Again, this very much depends on who you talk to. You'll get a lot of the same responses in other segments of the software industry too.
In most places that I've worked, yes people are discouraged/banned from writing multi-threaded code based on shared-state concurrency, because it is notoriously difficult. Even veteran engineers make mistakes in this paradigm from time to time, as it's notoriously difficult to prove that your code doesn't have any race conditions or locking/scheduling problems.
In many courses, this particular paradigm is the only method of multi-threading that's taught -- so when you interview a graduate and ask how they'd take advantage of a multi-core games console, they almost always talk about mutexes!

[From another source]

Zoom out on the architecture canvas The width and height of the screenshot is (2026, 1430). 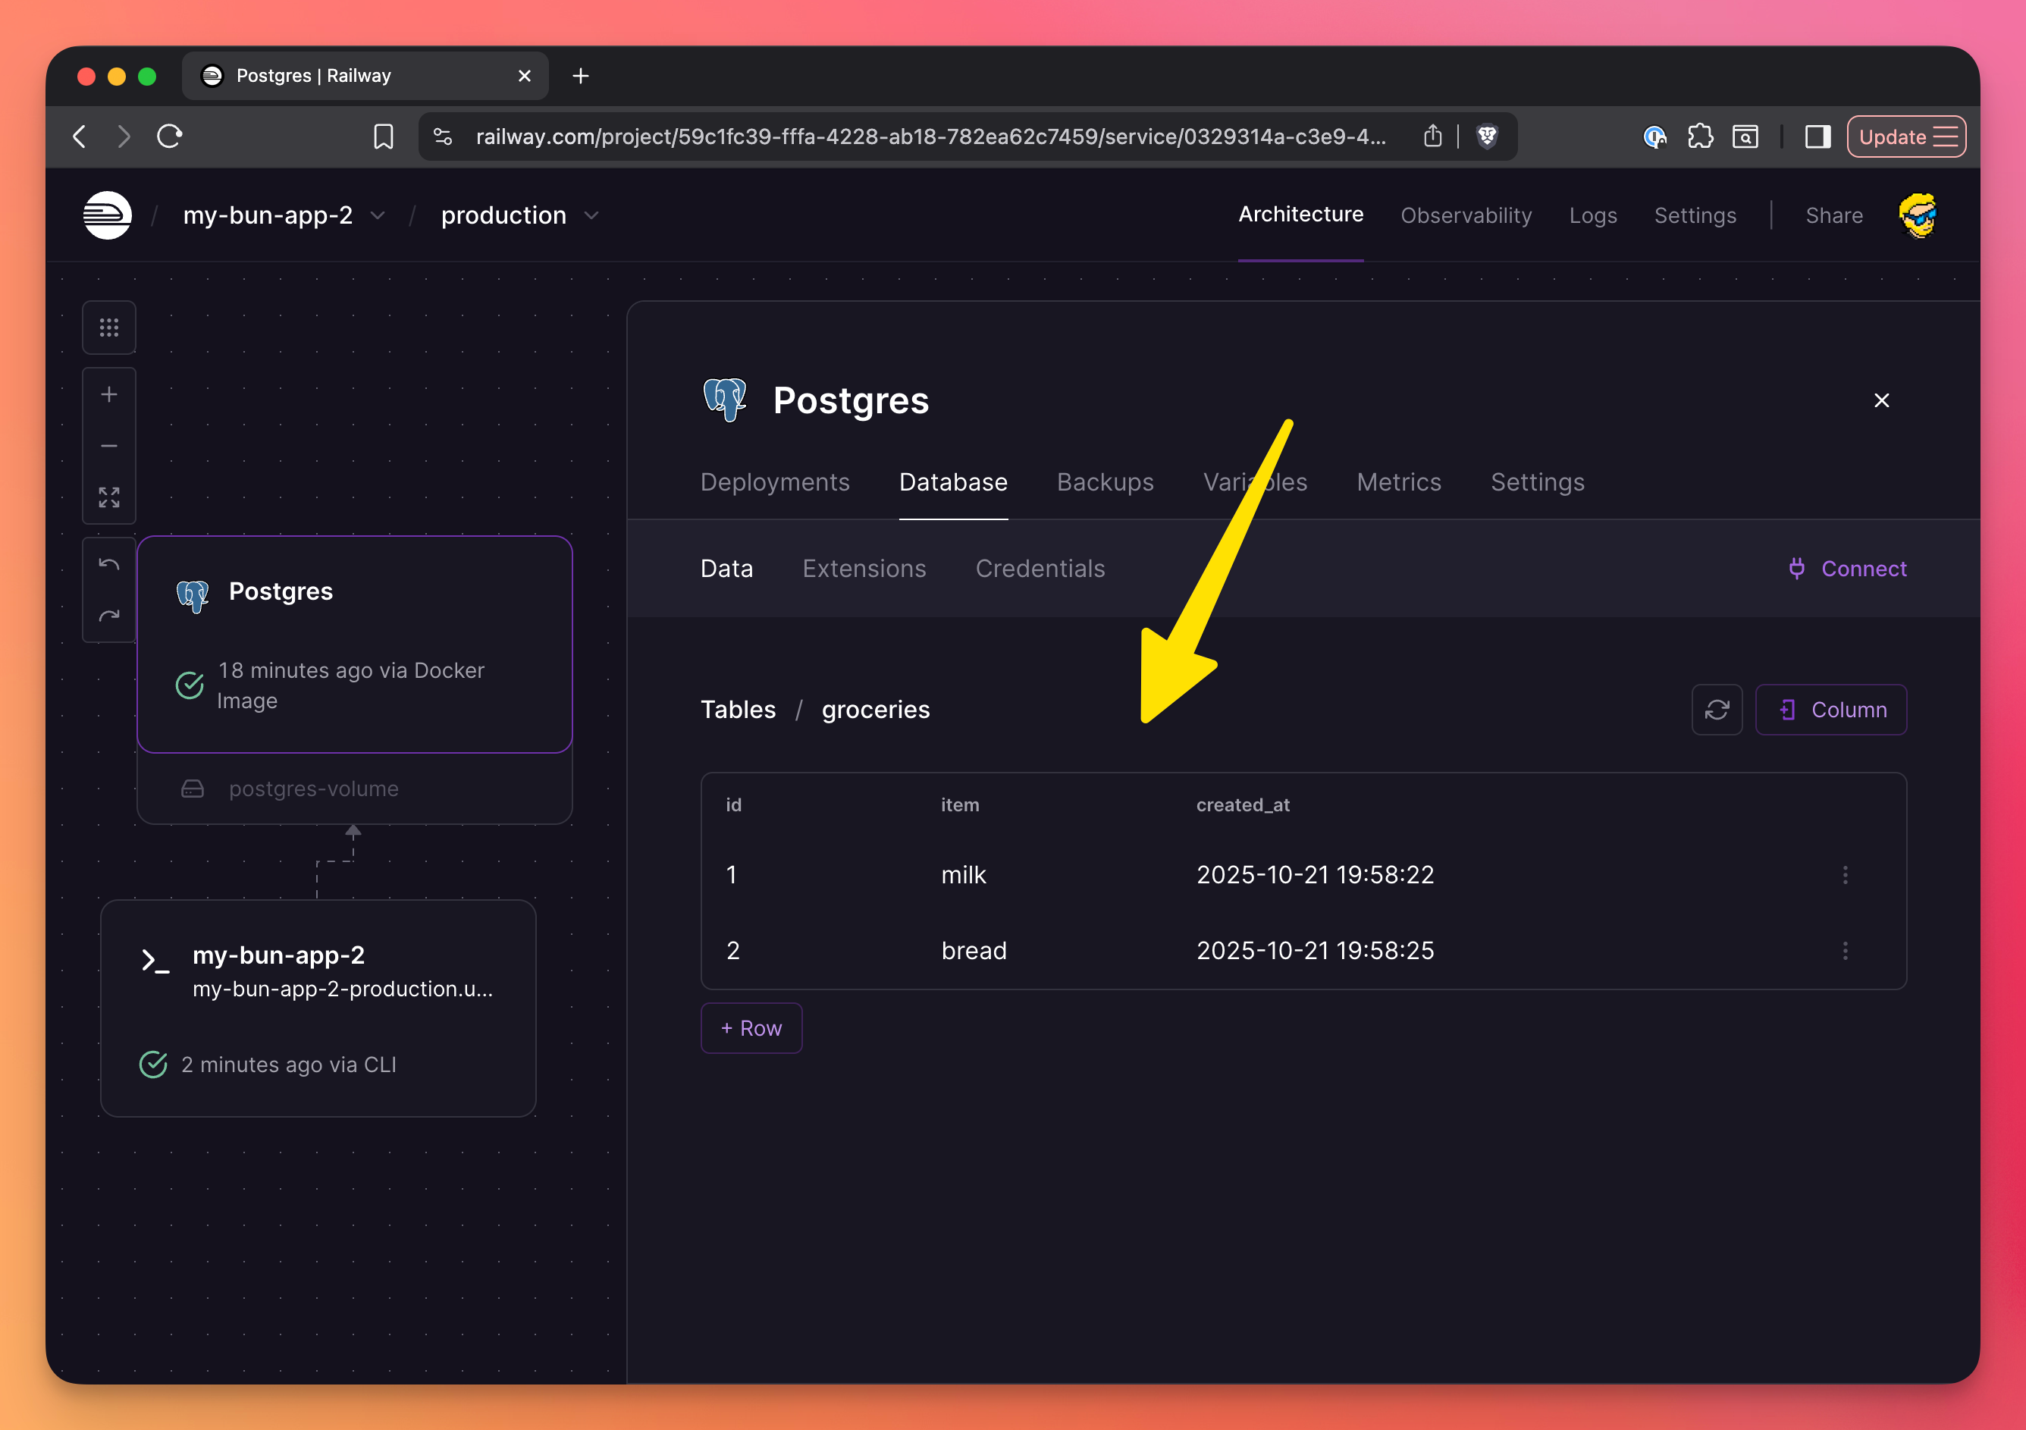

Often, shared-state code like this seems to be correct, and may even pass it's unit test successfully for months or years, before failing randomly and unreproducibly. Many old games have multi-threading bugs that don't manifest on single-core CPU's, but do manifest on true SMP hardware -- e.g. to play Sim City 4 without random crashes, I have to go into the Windows task manager and change it's thread affinity to restrict it to one core! To avoid this, it's better to simply avoid this unreliable paradigm as much as possible.
Other paradigms, like the one you've presented, aren't as easy to totally screw up. Message passing, the Actor Model, functional style programming, and automatic decomposition of serial code into a directed-acyclic-graph of task nodes, are used.
For example, the "serial game loop" can be written as high level Lua code. Whenever it makes a function call to the underlying engine, this call isn't executed immediately, instead it's queued and a future is returned. At the end of the Lua code, all these queued functions and futures can have their dependencies determined (by which functions have which futures passed in as arguments) and can be converted into a DAG. The DAG can then be linearized into a schedule of individual tasks and fences, spread across many cores.
This lets your high-level programmers continue to write seemingly serial code, which is automatically parallelized, while a few veterans of shared-state concurrency maintain the scheduling logic.
As mentioned before, the PS3 has a slow GPU and a slow/simple (in-order, etc) single-core CPU (overview). All of it's computing power is in the many-core NUMA co-CPU. This means that every PS3 game of any complexity at all, is pretty much guaranteed to contain a damn lot of parallel code (and not the shared-state kind, as that does not perform well at all under NUMA).
The PS3 with it's many-core hybrid CPU, and the 360 with it's hyperthreaded tri-core CPU have been out for over half a decade, so any game developer working on consoles games should definitely had the multi-core lesson sink in by now! Failing to write multi-core capable code has the effect of reducing the power of these consoles by a huge factor (~3-6x), so it's safe to assume people who are generalized as being obsessed with squeezing out ever last drop of performance from a bit of hardware would be investigating their options here...
Cool. What do you use to do it?
P.S. All our GPU code is JIT compiled
Sorry, I meant that everyone's GPU code is JIT compiled.
You control the GPU via an API like D3D, and shader code (e.g. HLSL) which is compiled into an intermediate bytecode format.
The driver then takes the command queue that's produced from D3D, and your shader byte-code, and JIT compiles these into actual proprietary GPU instructions as necessary.